Enkenbach-Alsenborn is a municipality in the district of Kaiserslautern, in Rhineland-Palatinate, Germany. It is situated on the northern edge of the Palatinate forest, approx. 10 km north-east of Kaiserslautern. Enkenbach-Alsenborn is also the seat of the Verbandsgemeinde ("collective municipality"), also named Enkenbach-Alsenborn.

Geography
The municipality consists of the local villages of Enkenbach and Alsenborn.  Before officially combining on 7 June 1969, the two villages worked very closely throughout their history to include a common coat of arms  until 1795, a common mayor until 1825 and a common forest area until 1832.

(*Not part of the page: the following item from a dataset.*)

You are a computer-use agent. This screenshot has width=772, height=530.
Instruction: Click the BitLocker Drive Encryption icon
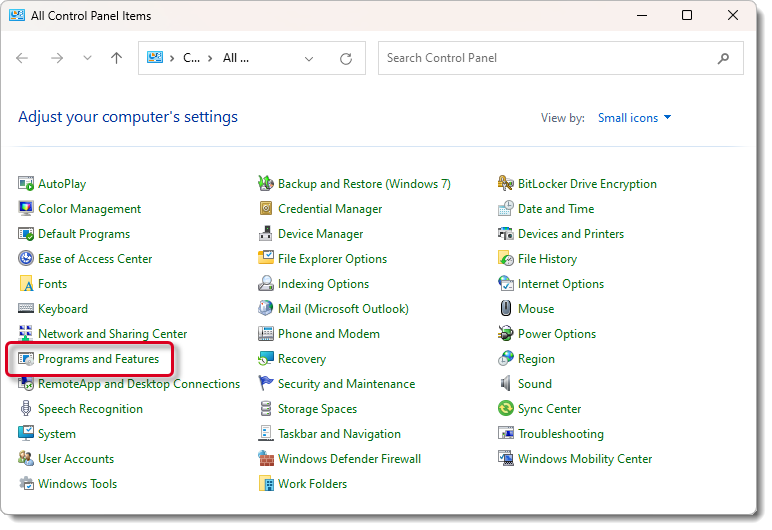tap(506, 184)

Neighbouring municipalities are - in a clockwise direction - Neuhemsbach, Sippersfeld, Kerzenheim, Ramsen (Pfalz), Wattenheim, Fischbach (Kaiserslautern district), Kaiserslautern and Mehlingen.

History
Findings from the young stone age and mounds from the Iron Age indicate that the area was already populated in early-historical time.

Expansion
With favorable traffic levels and the connection to the railway in the year 1871 with the opening of Enkenbach station on the Alsenz Valley Railway, as well as the establishment of industry in the Kaiserslautern area, led to the total population of the municipality increasing despite strong emigration out of present-day Germany.  Due to this population increase, Enkenbach-Alsenborn evolved from a farming community to the municipality it is today.

Population
1800: 1,095
1900: 3,326
1975: 6,900
1996: 7,323

Sons and daughters of the community 

 Wilhelm Mayerr (1874-1923), politician (CENTER, BVP)
 Wilhelm Müller (1890-1957), politician (KPD)

References

Municipalities in Rhineland-Palatinate
Palatinate Forest
Kaiserslautern (district)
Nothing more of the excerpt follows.